• AIM OF THE EXERCISE: Reproduce each of the following lines verbatim, omitting the pictures from your response.

Entries on item positions:
==========
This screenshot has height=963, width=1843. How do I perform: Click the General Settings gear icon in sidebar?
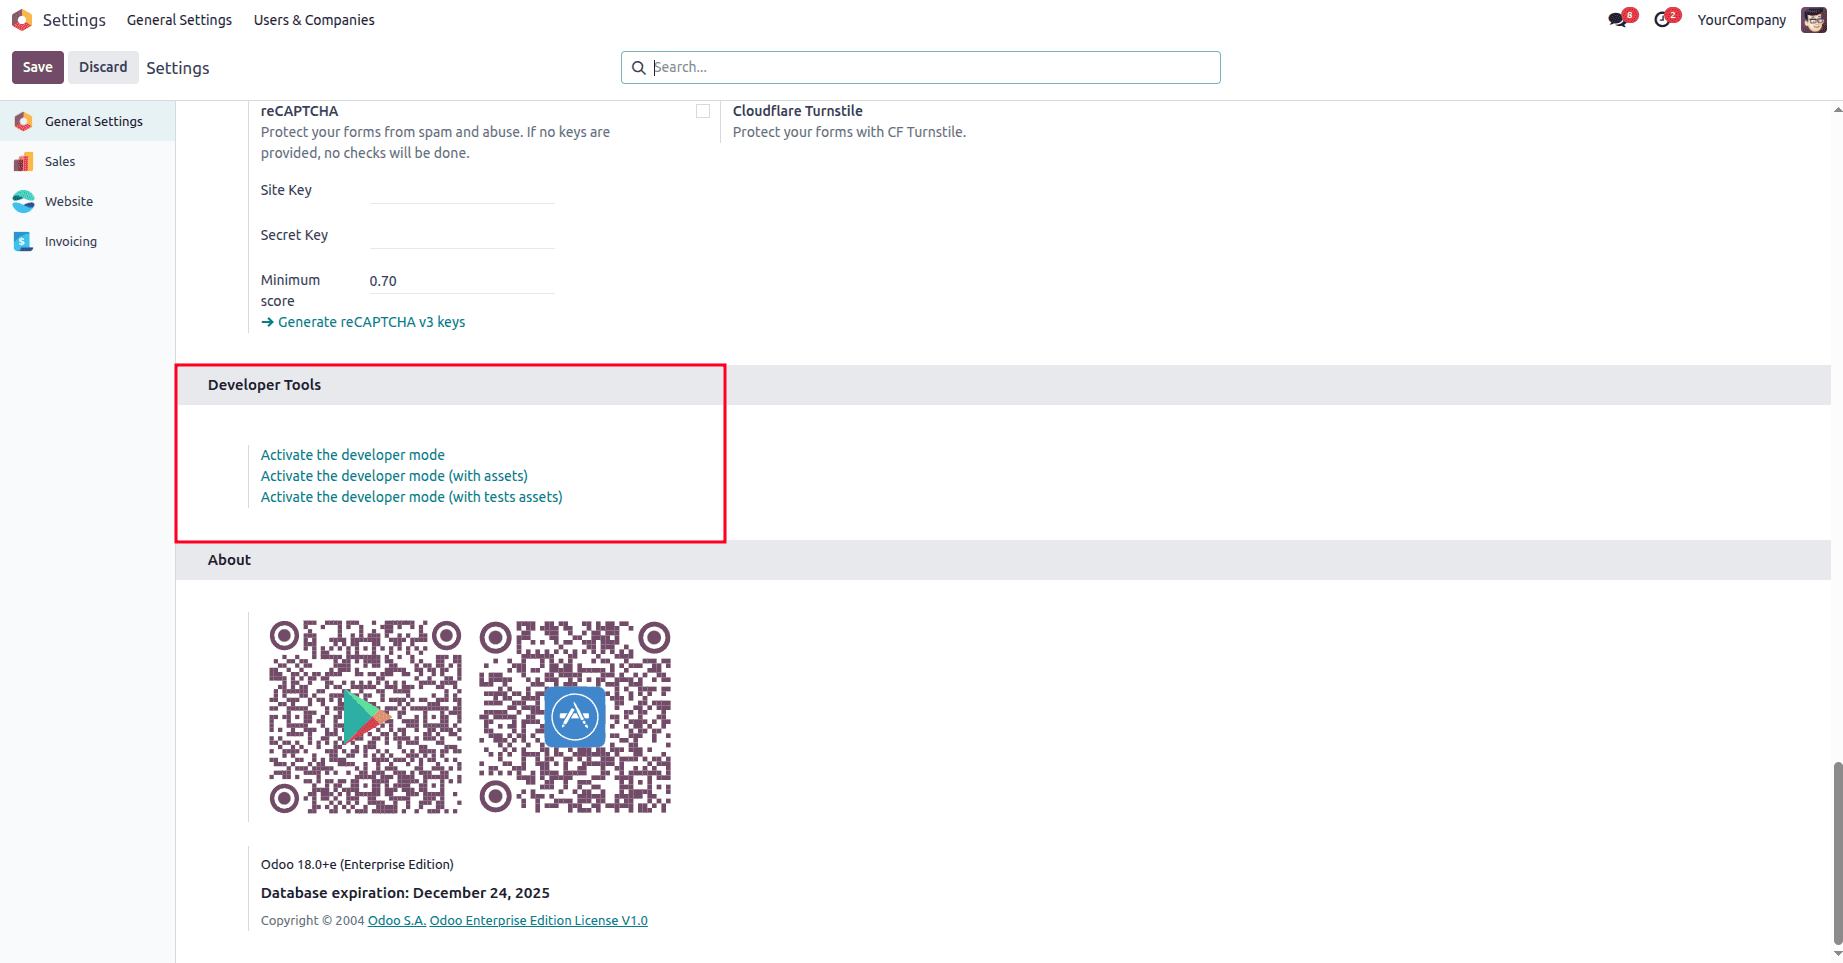click(x=23, y=121)
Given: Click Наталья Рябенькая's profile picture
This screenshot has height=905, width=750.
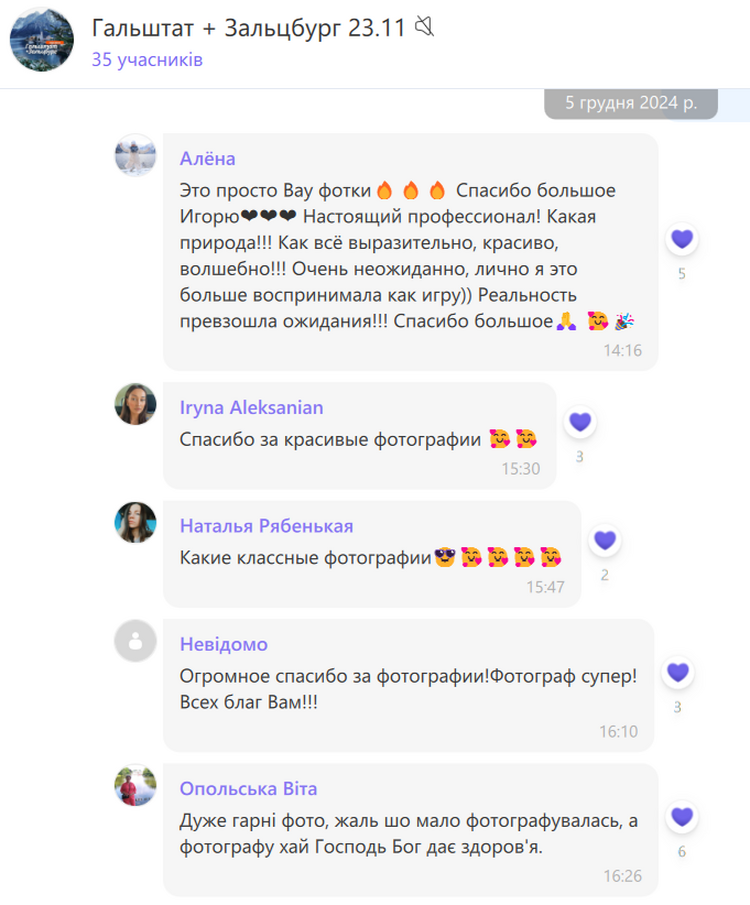Looking at the screenshot, I should [x=136, y=522].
==========
• RESULT:
This screenshot has height=963, width=1843. How do I perform: Click the General Settings gear icon in sidebar?
click(x=23, y=121)
Given: Click Наталья Рябенькая's profile picture
This screenshot has height=905, width=750.
Looking at the screenshot, I should [x=136, y=522].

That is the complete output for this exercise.